BioPerine® has been clinically tested with several nutrient groups, including fat-soluble vitamins (ß-carotene), water-soluble vitamins (vitamin B6, vitamin C), selenoamino acid [L(+)-Selenomethionine], coenzyme Q10 and shown to significantly enhance the bioavailability of supplemented nutrients through increased absorption. Herbal extracts such as curcumin has also been absorbed better when co-administered with BioPerine®.
Following are some of the studies highlighting the bioavailability enhancing property of BioPerine® :
In a double-blind, cross-over study small amount of BioPerine® (5 mg) combined with a formula containing 15 mg of ß-carotene, given as a food supplement once a day increased almost 2 - fold the blood levels of ß-Carotene in human volunteers.
However, a 60% increase in the area under the curve was observed during the experimental phase (ß-carotene + BioPerine®) compared to the control after 14-day supplementation.
Bioavailability of coenzyme Q10 (CoQ10) was evaluated with and without BioPerine® supplementation in a double-blind, single dose clinical study. After 21 days of supplementation, co-administration of BioPerine® resulted in an absolute increase in CoQ10 serum levels by 1.12 µg/ml as compared to 0.85 µg/ml in the control group.
A 30% increase was observed in the area under the curve of CoQ10 supplemented with BioPerine® compared to control.
A clinical study done at St. John’s Medical College, Bangalore, India and published in Planta Medica journal in 1997 provided clinical evidence of piperine’s role in increasing the bioavailability of Curcumin, and has become one of the most downloaded papers of that journal.
BioPerine® significantly improved the uptake of Curcumin - the healthful extract from turmeric roots with clinically - validated efficacy in a wide range of health conditions ranging from inflammation to cancer.
Bioavailability of Curcumin (2000 mg) when co - administered with BioPerine® (20 mg) was enhanced by 20 - fold or 2000% compared to bioavailability of curcumin alone at doses that were devoid of adverse side effects.
An in vivo study was performed to establish and validate the bioavailability of organic elemental iron (BioIron) in combination with or without BioPerine®. The study involved a single oral dose of BioIron with BioPerine® (group I) or BioIron without BioPerine® (group II) administration to rabbits, and blood samples were collected at different time points.
Results showed that at 8 h time point, serum concentration of iron was significantly higher in group treated with BioIron containing BioPerine® (36.55±9.97 µg/ml) when compared to group treated with BioIron containing no BioPerine®.
An in vivo study conducted by University of Wisconsin, USA showed that BioPerine® significantly improved the bioavailability of Resveratrol by 229% and the maximum serum concentration (Cmax) was increased by 1544%.
In a double-blind study, bioavailability of selenium was evaluated alone and in combination with BioPerine®. The serum selenium levels were approximately 30% higher in the group receiving selenium with BioPerine® after 2 weeks of treatment with a plateau in the subsequent time-points tested.

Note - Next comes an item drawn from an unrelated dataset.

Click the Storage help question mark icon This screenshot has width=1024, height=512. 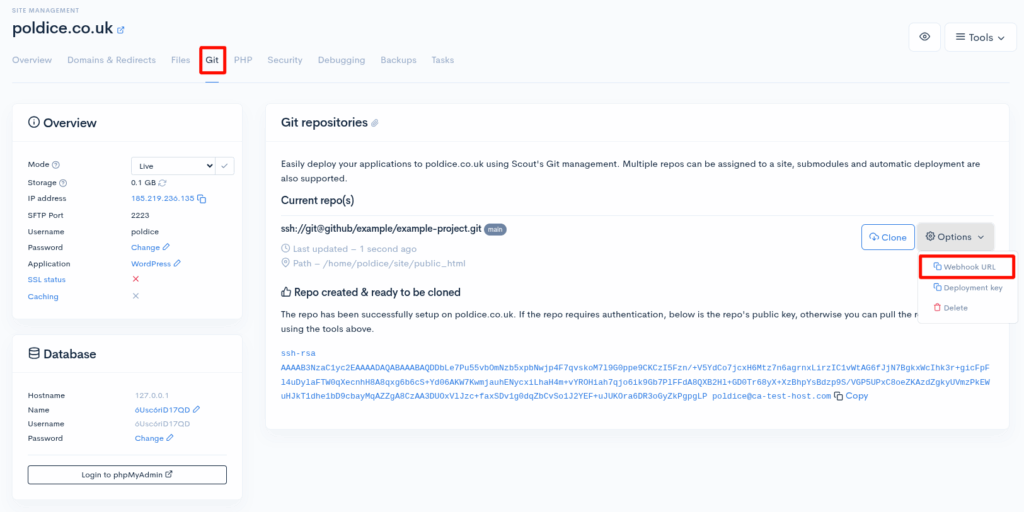[x=63, y=183]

The serum selenium levels were within normal limits in both groups at all time-points tested.
Bioavailability of vitamin B6 (100 mg) was evaluated with and without BioPerine®. At 2 h, the maximum serum levels of vitamin B6 was 2.5 times higher in the group receiving BioPerine® as compared to the control group. At 4 hours, vitamin B6 levels in the group receiving BioPerine® were 1.4 times higher as compared to the control group.